Saved data entries:
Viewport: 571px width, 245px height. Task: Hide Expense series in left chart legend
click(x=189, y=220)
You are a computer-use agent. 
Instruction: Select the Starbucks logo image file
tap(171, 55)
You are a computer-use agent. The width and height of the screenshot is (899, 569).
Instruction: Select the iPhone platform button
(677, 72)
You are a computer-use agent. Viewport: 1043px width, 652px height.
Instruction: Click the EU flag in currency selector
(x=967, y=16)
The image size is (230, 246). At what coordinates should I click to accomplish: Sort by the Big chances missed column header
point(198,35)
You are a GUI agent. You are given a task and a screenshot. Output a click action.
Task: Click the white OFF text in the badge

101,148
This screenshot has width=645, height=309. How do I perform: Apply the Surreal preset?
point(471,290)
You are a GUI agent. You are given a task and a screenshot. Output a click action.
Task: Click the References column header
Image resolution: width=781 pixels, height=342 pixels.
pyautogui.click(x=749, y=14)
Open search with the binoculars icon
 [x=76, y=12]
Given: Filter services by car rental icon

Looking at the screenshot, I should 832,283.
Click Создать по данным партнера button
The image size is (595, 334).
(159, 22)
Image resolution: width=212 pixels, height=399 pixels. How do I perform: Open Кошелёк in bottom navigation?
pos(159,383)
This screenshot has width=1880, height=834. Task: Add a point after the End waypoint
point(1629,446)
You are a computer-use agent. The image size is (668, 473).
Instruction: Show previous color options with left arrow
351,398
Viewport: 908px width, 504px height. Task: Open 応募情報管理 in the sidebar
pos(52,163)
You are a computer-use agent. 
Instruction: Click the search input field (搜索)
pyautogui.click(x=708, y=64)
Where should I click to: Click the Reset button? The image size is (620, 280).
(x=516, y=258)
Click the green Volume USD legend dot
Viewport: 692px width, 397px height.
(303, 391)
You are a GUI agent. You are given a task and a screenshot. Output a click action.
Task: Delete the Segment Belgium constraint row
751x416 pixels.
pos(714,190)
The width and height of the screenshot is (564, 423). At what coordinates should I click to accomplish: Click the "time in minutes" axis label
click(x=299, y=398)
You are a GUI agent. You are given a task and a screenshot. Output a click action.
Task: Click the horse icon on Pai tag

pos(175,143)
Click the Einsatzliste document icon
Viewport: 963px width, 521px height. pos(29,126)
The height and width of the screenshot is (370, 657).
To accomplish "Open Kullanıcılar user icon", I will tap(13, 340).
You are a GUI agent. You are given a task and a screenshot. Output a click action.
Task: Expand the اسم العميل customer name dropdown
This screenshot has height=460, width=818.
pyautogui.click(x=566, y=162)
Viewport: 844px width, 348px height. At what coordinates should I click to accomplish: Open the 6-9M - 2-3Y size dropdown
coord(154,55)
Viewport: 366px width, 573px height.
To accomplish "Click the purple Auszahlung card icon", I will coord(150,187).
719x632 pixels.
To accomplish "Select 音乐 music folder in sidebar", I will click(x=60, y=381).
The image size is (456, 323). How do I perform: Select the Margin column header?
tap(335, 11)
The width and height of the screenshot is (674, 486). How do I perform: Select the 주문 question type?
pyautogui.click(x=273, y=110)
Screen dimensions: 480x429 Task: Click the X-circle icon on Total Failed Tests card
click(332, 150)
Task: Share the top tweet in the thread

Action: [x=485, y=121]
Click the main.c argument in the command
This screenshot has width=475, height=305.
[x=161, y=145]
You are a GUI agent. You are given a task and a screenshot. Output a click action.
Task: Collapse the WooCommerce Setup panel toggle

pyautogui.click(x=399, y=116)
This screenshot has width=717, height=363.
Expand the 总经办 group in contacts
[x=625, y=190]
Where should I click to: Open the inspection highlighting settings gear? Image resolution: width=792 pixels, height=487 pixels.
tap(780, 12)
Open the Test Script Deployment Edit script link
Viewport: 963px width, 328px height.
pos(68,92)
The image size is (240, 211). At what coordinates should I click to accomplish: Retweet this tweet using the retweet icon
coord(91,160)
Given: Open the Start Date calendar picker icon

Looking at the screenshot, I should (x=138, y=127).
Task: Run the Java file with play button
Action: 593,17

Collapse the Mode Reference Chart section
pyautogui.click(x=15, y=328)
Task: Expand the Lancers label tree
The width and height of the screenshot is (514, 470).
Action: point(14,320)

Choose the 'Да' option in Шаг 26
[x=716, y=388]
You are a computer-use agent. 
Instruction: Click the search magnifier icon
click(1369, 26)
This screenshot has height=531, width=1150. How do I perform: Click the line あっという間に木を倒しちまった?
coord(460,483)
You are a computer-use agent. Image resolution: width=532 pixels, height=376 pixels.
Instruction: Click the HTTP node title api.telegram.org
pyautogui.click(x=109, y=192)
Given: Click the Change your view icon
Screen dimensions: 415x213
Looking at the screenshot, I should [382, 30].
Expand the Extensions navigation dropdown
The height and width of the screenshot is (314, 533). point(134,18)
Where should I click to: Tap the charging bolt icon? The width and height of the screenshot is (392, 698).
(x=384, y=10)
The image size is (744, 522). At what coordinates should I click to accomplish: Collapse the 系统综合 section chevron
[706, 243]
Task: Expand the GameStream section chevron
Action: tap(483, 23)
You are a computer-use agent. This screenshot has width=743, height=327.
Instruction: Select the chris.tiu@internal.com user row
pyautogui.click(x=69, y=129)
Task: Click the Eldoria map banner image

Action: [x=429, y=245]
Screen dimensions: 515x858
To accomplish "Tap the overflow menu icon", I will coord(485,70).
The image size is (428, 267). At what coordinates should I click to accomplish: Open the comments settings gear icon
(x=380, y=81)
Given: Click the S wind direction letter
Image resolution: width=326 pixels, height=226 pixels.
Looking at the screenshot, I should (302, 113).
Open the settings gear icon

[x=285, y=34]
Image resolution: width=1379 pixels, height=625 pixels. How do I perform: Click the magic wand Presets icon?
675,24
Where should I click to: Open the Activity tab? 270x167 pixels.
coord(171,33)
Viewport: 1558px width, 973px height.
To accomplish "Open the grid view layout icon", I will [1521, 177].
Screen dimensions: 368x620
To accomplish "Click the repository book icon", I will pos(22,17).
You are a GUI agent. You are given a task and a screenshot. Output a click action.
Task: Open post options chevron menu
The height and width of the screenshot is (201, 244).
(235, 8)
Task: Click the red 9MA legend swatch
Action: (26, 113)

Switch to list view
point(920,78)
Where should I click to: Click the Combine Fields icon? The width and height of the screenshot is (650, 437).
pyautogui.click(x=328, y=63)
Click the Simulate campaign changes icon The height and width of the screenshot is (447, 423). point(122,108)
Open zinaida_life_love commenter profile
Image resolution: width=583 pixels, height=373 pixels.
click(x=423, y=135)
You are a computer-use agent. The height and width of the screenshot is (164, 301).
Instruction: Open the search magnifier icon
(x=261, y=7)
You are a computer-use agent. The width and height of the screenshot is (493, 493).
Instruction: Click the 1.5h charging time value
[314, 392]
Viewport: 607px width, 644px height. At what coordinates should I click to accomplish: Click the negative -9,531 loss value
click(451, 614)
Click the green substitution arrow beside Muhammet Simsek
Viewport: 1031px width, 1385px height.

WHAT TO DO:
Copy out every line from the data above in which the word "green" occurs.

SOLUTION TO THIS EXERCISE:
Click the green Volume USD legend dot
Click the green substitution arrow beside Muhammet Simsek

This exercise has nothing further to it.